If your stack of images are from X-ray CT, magnetic resonance, TEM, or physical slices then Stradview from Cambridge University may help. This software will reconstruct a 3D surface from a set of parallel images. Here is a link: http://mi.eng.cam.ac.uk/Main/StradView
For medical images, e.g., an X-ray CT saved as stack of 2D DICOM files there are many programs available. One is mentioned above. 3D Slicer is another. But, the list relatively long. For confocal microscopy, I think there is some software too. Otherwise, low level options would requiring some programming in Matlab or Octave.
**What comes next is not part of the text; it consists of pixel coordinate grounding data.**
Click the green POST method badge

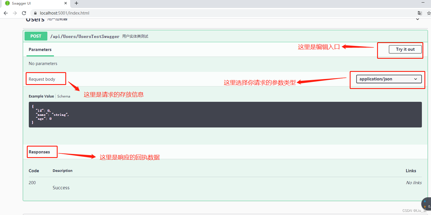pyautogui.click(x=36, y=36)
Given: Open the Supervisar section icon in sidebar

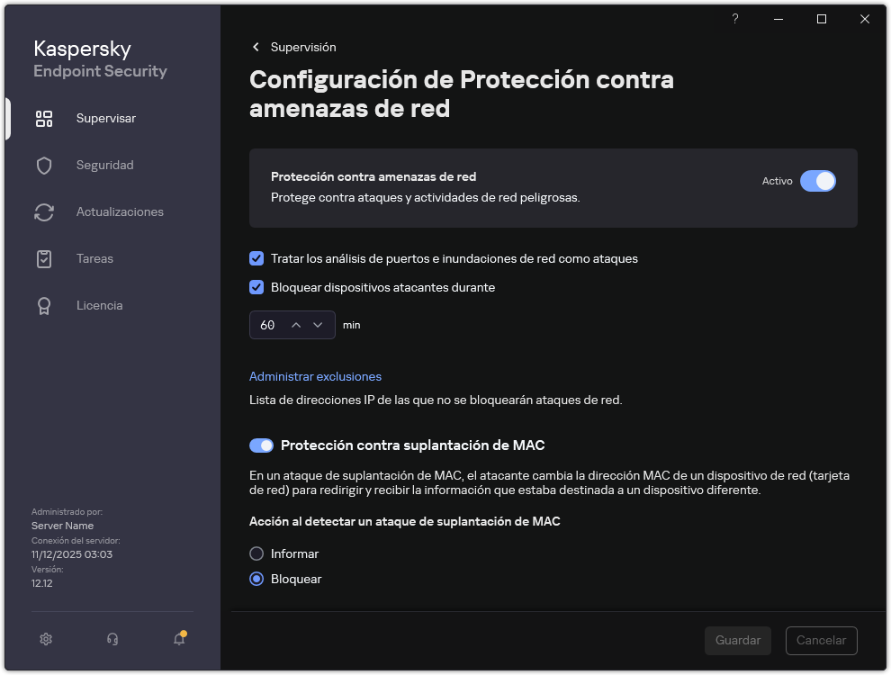Looking at the screenshot, I should [44, 118].
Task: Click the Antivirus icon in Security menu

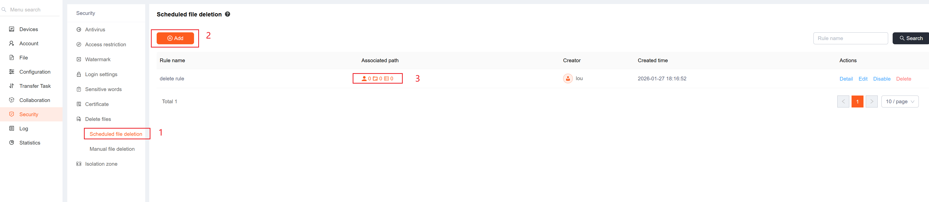Action: point(79,30)
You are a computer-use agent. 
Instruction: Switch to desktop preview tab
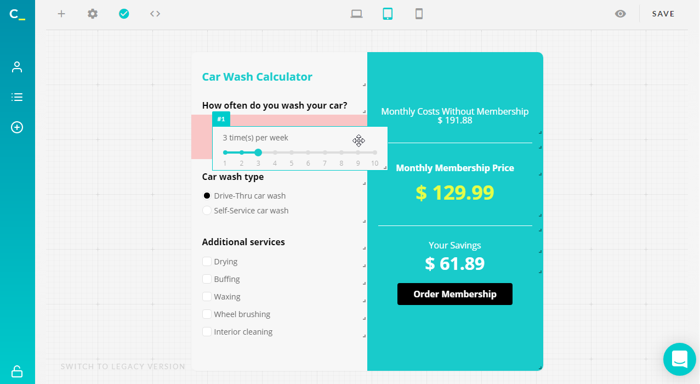356,13
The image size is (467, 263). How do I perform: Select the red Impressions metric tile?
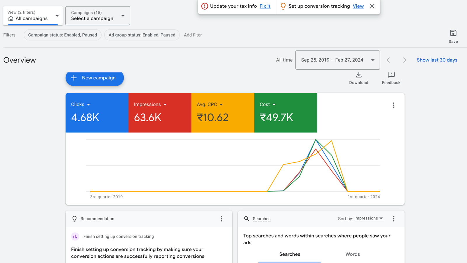(x=160, y=113)
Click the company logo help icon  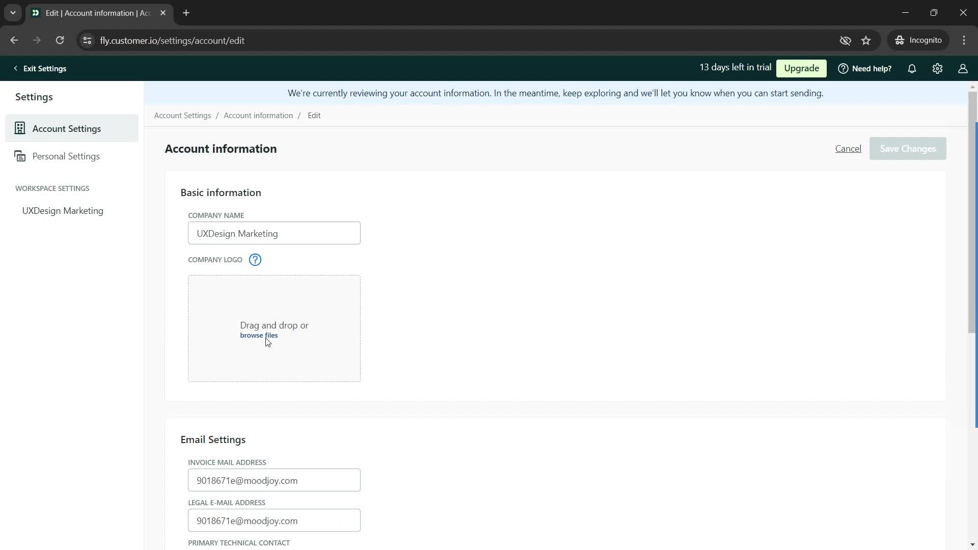[x=255, y=259]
If by a 3D image you mean a volumetric reconstruction and not a stereoscopic image, I'd say that choosing the right method will depend on the file format and the aim of the reconstruction. All the options mentioned earlier can work fine in datasets of reasonable size. However, if, for some reason, you are trying to reconstruct a large size dataset (dozens of GB). A technical note we recently presented about the use of point clouds to reconstruct gigaresolution medical datasets might give you an idea of how to do it:
The question for Muhammad Huzaifa Khurshid is what type of 3D do you want? A volumetric reconstruction mentioned by Roberto Rodriguez Rubio and Tilo Winkler may require a high end graphics card and memory but many software options are available and techniques as mentioned by Roberto. The type of 3D I mentioned is creating a surface from a threshold better known as isosurfaces. Many software options are also available but the key to either isosurfaces or volumetric reconstruction is what type of images (TIFF, JPEG, DICOM) do you have? The type of images may dictate what software will read and create a 3D view.
Thanks for your response basically i need to reconstruct 2d ultrasound images into 3d and for that i have to use deep learning not with software and also by reconstructing that images i also need to know about the position information how can i estimate position as well.